*** Task input
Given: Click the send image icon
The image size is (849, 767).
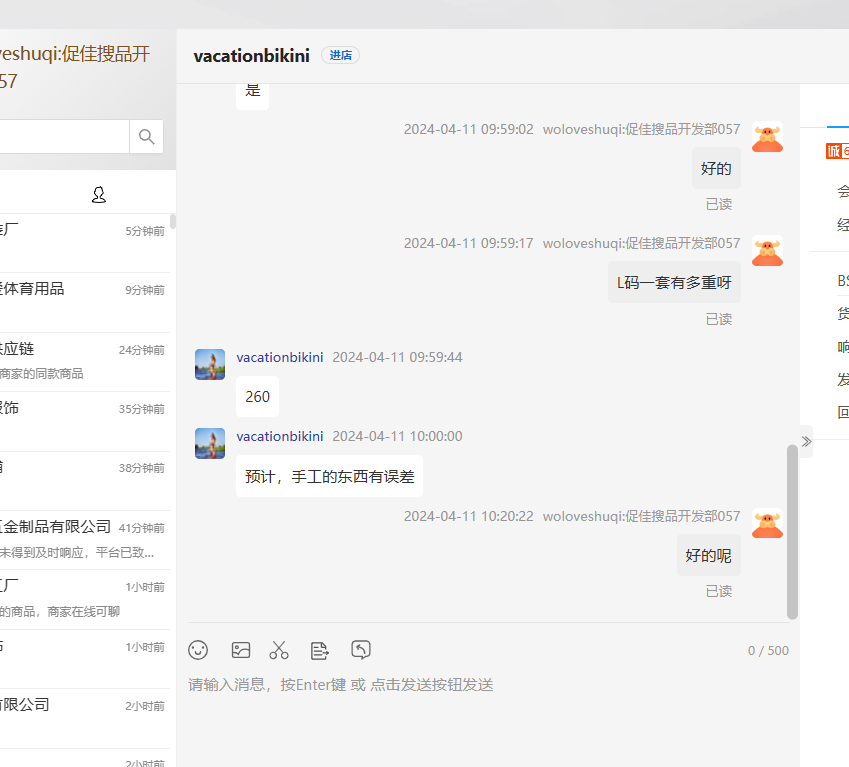Looking at the screenshot, I should [240, 650].
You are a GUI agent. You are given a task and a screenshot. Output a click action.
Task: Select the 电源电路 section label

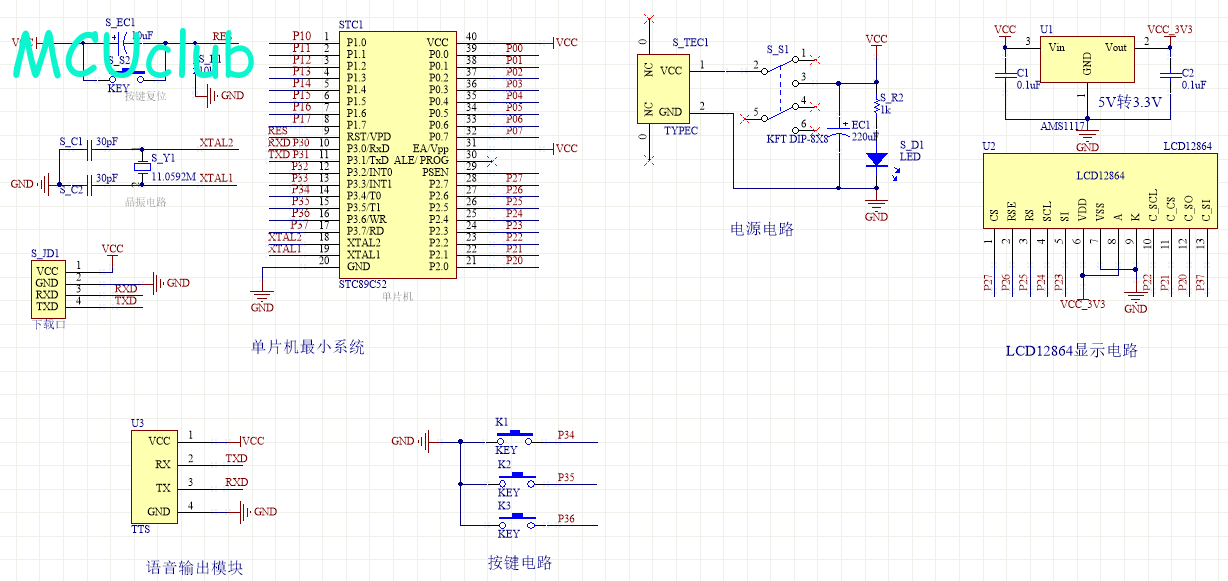click(x=762, y=229)
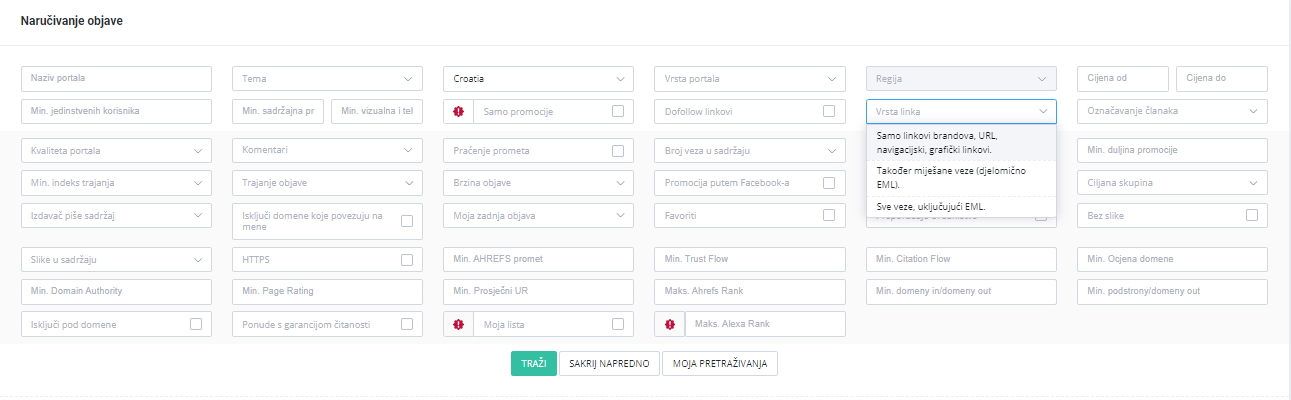Open the Kvaliteta portala dropdown

116,151
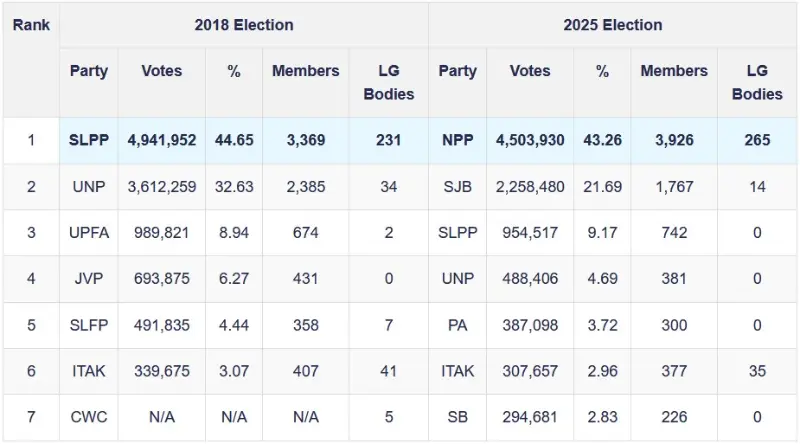Click the NPP party cell in 2025

(x=457, y=140)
******
◆ About this exercise ◆
What is needed is an exact copy of the data, without any pictures.

◆ Answer space ◆
Given: Click the send image icon
The image size is (849, 767).
Looking at the screenshot, I should [240, 650].
You are a GUI agent. You are given a task and a screenshot. Output a click action.
Task: Select the 电源电路 section label

click(x=762, y=229)
Open the Kvaliteta portala dropdown

116,151
Click the NPP party cell in 2025

(x=457, y=140)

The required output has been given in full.